Selecting a post title and image for a book review is a romp through what you have read. There is no one to punish you if there is a bit of damage or graffiti left behind. You didn’t write the book, but the romp is all yours.
Tom McCarthy, a writer and talking head, is the author of C. The problem is there is another Tom McCarthy who is an actor, screen writer, and director. They look like brothers, except the author of C has a green sweater his grandmother gave him, and the actor has a hairy chest. If the chest is not showing or the green sweater is absent, well it is hard to say which Tom you have.
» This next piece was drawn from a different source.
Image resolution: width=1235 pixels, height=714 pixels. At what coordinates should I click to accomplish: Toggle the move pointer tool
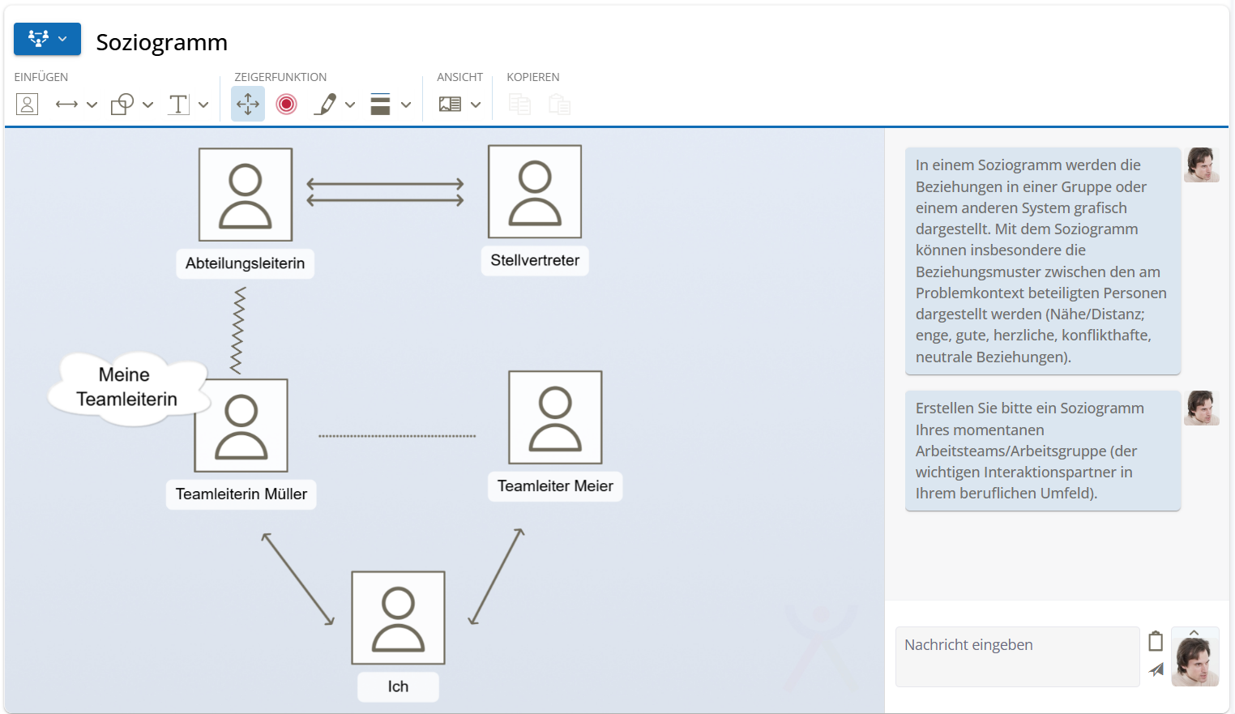248,105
I found an image that encapsulates the life of Serge Carrefax, the wayward subject of C. When I discovered the witches of Macbeth were originally described by Shakespeare as wayward rather than weird, I knew I had both title and image.
What you see above is Macbeth and witches in the West German ballet Macbeth by Johann Kresnik and Gottfried Helnwein at the Edinburgh International Festival, 1989. Those who like gutsy ballet, snake-bit lives, and wayward men will enjoy C.
For Serge Carrefax the difference between charmed and cursed is not evident as he is battered by unnatural forces with no buffer from the on-again off-again luck of the ordinary person. If ordinary luck found him he would recognize the inherent boredom and soon have it corrupted.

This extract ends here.